Rising snow levels on Wednesday accompanied light rain or drizzle in many areas to moisten or wet up to 6" of post-frontal snow which fell between Sunday evening and Tuesday. Below 6,000 feet, the upper snowpack saw very significant rainfall last weekend which created moist or wet snow, in some cases, extends more than a meter down. Water has generally been draining from this snowpack rather than pooling, given minimal weather inputs the past few days.

Above 6,000 feet, the snowpack is likely to have dry snow with some crusts extending into the above treeline band, but no recent observations have been taken in this terrain.

Sunday night through Tuesday, moderate gusty winds created reactive wind slabs on east-facing aspects capable of producing small to large avalanches, but warming temperatures and water added to the snowpack is quickly mitigating further slab formation and wind slab hazard below 6,000 ft. Above 6,000 feet, there have been no recent observations, but with temperatures rising above freezing at Camp Muir on Wednesday, it is likely that these slabs are healing rapidly in all areas and that we won't have to worry about old wind slabs going forward.

Observations

North

On Wednesday, NWAC Pro Observer Lee Lazzara was touring around Table Mountain, travelling on all aspects. He found 2-6" of recent snow now moist on the surface above a mostly strong snowpack with no lingering instabilities. Small loose wet avalanches were possible in steeper terrain. He saw lots of glide cracks which could create traps, particularly if covered by fresh snowfall in the future.

Mt. Baker Pro Patrol reported glide cracks were still a problem in the inbounds terrain on Tuesday. On Wednesday, they saw no natural wet activity and ski patrol was able to cut one pocket of wind slab.

Stevens Pass

On Monday, Stevens Pass Pro Patrol reported evidence of a widespread wet loose/glide/wet slab natural cycle from the past weekend. The most notable events were large avalanches that ran off steep rock faces during the day yesterday. A patroller triggered a small wind slab in an isolated wind-loading prone feature where the 3 inches of fresh snowfall had been redistributed by winds gusting to nearly 50 mph. At 5000 feet, rain saturated rounded grains constituted the upper 150 cm of the snowpack with the 1/5 rain crust still notable down 150-180 cm with no recent activity on that layer. The 1/29 is discernible down 30-40 cm, but the 1/16 is simply a change of grain size at this point.

Snoqualmie Pass

On Wednesday, NWAC forecasters Dallas Glass and Josh Hirshberg visited uncompacted terrain near Alpental. Moist or wet snow extended down to the Jan 5 crust (57" down). The top 4" was recent snow. They witnessed no new avalanches and thought it might be possible to trigger a loose wet avalanche in specific or isolated terrain.

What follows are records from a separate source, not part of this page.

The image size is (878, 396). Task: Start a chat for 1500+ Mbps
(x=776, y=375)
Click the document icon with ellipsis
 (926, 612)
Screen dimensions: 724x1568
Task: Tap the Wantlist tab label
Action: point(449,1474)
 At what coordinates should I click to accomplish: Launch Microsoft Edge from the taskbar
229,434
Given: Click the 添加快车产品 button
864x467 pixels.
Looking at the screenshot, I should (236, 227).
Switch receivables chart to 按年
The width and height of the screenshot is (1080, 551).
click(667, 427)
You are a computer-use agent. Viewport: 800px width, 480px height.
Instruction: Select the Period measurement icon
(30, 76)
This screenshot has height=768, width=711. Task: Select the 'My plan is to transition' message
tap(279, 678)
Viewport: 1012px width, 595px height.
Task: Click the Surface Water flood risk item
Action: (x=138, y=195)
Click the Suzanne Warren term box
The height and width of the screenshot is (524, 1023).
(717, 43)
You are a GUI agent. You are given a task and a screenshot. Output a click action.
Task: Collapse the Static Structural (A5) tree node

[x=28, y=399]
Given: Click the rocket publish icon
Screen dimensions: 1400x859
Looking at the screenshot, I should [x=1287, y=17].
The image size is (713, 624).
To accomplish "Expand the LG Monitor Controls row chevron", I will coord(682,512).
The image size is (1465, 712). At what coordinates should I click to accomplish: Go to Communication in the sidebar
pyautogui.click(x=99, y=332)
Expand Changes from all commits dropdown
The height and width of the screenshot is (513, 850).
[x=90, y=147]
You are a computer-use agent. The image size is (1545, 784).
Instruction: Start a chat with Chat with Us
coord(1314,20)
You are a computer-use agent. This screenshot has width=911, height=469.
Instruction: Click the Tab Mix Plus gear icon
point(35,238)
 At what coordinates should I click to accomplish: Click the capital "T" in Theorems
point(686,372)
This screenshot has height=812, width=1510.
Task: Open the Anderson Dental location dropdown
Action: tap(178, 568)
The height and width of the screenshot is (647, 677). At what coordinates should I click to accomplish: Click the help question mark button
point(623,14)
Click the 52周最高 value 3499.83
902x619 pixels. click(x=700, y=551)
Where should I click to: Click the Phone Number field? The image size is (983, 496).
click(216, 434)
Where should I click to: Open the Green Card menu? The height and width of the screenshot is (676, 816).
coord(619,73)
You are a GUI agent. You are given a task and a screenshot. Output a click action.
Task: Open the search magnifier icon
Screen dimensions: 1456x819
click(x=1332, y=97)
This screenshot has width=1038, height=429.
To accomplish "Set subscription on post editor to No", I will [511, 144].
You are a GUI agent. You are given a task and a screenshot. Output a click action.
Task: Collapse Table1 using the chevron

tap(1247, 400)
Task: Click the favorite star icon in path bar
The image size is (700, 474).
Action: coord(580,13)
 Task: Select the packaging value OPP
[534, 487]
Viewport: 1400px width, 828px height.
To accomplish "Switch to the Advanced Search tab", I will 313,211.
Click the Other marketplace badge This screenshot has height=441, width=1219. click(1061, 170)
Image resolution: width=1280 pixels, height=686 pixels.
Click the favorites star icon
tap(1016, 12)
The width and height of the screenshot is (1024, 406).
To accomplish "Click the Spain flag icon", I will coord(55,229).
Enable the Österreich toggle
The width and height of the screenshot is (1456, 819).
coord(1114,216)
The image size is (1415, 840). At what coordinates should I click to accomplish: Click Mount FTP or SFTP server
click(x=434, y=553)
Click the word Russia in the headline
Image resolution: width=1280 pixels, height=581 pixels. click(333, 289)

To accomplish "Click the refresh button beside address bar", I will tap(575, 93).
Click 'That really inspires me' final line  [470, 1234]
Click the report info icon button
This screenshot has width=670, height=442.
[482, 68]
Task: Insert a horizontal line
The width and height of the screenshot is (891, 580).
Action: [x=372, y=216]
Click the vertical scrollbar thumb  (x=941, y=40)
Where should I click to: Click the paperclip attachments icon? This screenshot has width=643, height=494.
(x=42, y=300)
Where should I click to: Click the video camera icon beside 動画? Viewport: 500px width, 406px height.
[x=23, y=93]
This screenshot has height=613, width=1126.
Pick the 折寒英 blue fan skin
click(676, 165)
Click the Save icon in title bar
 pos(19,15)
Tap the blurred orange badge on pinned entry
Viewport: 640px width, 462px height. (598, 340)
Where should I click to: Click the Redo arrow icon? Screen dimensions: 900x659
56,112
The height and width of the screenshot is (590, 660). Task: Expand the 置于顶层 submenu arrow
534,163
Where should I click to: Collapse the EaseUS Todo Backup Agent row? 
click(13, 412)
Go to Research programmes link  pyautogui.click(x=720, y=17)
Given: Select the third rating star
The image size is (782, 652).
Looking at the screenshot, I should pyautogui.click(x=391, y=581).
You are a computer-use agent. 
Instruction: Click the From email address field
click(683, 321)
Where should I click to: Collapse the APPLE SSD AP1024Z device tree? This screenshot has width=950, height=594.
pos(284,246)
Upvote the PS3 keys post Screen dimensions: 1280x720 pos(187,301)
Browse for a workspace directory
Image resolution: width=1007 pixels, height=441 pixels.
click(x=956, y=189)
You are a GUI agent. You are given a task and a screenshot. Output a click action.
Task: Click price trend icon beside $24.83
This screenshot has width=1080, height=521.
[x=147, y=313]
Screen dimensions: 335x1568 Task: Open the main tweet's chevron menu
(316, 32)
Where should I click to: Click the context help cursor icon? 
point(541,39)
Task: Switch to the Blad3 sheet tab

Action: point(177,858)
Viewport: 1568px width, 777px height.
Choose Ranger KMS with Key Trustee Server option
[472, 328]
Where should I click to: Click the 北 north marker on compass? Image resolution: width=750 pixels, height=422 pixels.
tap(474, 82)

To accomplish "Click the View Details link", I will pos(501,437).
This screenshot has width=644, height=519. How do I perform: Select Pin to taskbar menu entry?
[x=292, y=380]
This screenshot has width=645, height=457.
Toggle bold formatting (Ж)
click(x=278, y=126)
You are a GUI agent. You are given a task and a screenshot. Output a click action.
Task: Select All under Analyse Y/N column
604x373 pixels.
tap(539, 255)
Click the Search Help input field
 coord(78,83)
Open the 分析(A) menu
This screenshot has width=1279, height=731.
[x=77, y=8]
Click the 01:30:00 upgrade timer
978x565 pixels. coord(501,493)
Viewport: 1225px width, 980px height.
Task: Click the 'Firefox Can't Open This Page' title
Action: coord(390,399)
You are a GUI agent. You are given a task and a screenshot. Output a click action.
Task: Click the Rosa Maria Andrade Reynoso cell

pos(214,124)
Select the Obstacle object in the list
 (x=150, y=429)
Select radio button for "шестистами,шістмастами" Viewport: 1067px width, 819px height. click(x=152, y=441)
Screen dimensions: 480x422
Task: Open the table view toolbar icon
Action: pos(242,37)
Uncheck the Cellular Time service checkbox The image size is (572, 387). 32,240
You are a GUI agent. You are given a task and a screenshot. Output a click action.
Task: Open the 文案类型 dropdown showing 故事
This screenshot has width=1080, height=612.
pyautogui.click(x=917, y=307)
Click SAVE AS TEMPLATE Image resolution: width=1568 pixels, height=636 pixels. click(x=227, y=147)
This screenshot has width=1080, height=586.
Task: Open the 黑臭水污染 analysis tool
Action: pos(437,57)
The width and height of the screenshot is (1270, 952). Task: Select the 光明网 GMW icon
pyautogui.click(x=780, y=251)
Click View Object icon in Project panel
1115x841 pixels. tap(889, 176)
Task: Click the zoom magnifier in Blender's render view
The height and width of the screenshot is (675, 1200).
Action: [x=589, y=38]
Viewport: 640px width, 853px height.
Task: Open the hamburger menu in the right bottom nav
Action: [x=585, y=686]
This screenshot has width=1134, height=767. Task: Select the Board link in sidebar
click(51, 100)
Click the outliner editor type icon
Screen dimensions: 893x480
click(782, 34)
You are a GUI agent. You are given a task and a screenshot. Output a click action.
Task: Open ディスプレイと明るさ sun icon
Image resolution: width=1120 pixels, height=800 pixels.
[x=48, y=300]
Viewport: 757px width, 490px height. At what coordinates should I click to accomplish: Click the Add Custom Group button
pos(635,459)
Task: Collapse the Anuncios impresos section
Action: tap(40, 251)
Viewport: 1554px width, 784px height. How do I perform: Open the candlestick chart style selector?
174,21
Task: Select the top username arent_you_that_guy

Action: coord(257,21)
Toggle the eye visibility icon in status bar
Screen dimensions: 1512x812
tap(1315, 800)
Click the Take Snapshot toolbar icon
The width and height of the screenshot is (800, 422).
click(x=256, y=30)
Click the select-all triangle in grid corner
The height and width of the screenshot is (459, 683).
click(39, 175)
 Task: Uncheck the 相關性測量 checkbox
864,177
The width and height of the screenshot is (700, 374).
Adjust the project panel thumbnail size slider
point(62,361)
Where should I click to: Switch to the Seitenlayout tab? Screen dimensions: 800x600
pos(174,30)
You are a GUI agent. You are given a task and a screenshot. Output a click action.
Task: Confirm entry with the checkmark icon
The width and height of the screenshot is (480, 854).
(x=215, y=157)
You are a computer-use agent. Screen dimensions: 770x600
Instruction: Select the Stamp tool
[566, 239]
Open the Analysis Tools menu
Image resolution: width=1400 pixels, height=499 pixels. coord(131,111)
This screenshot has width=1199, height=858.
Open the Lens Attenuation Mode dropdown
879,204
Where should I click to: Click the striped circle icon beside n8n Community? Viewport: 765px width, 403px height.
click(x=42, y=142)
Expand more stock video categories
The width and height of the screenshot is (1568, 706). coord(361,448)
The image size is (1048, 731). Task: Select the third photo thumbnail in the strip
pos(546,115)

On Tuesday, NWAC Pro Observer Ian Nicholson was on Granite Mountain. The party easily triggered loose wet avalanches below 4100' on steep, unsupported terrain: They were heavy and traveled far in the moist or wet snow extending at least a meter down. Above 4100', up to 5-6" of new snow was bonding very well to a crust. Winds had recently transported significant snow, scouring ridgelines, cross-loading the south face, and creating the potential for small to large avalanches. The party intentionally triggered a small wind slab in a wind-loaded location. Winds had generally loaded E-facing aspects. Evidence of 3 recent cornice-fall avalanches was also observed near the summit of Granite Mountain. Over the weekend, all of the 3 main slide paths of granite released naturally as large to very large wet slabs or loose wet slides.

Ian Nicholson on a corniced ridgeline, Granite Mountain, 2/6/2018. Note debris from cornice failure (bottom right).

Wind slabs up to 16" or deeper on Granite Mountain 2/6/2018. Ian Nicholson. Rotate your head left to view.

South

Crystal Mountain Ski Patrol reported mostly firm surface conditions with minor melt freeze on solar aspects on Monday and Tuesday.

Crystal Mountain Ski Patrol reported seeing debris from a widespread natural loose wet avalanche cycle. The avalanches were large and ran far into the runouts. Cornices are sagging, but many didn't release during the recent warmup. The snow surfaces were mostly refrozen and firm on Monday and Tuesday with some softening on solar aspects.

Forecast for Thursday:

Thursday will feature moderate to strong W-SW winds along with a significant cooling trend and post-frontal rain and snow showers following a frontal passage.

With no old snow instabilities observed in the snowpack recently, anticipated winds will form wind slabs as new snow falls, initially at higher elevations in the north and central Cascades and progressing to near treeline terrain or below (given the strength of the winds) as snow levels drop. Precipitation intensities and snow accumulations will be sporadic, so expect elevated wind slab danger in areas receiving more fresh snow and more intense transport and an increase in danger with elevation. Watch for blowing snow as a sign that wind slabs are forming and avoid lee slopes. Wind slabs will be more prevalent on NW-N-NE-E-SE aspects. 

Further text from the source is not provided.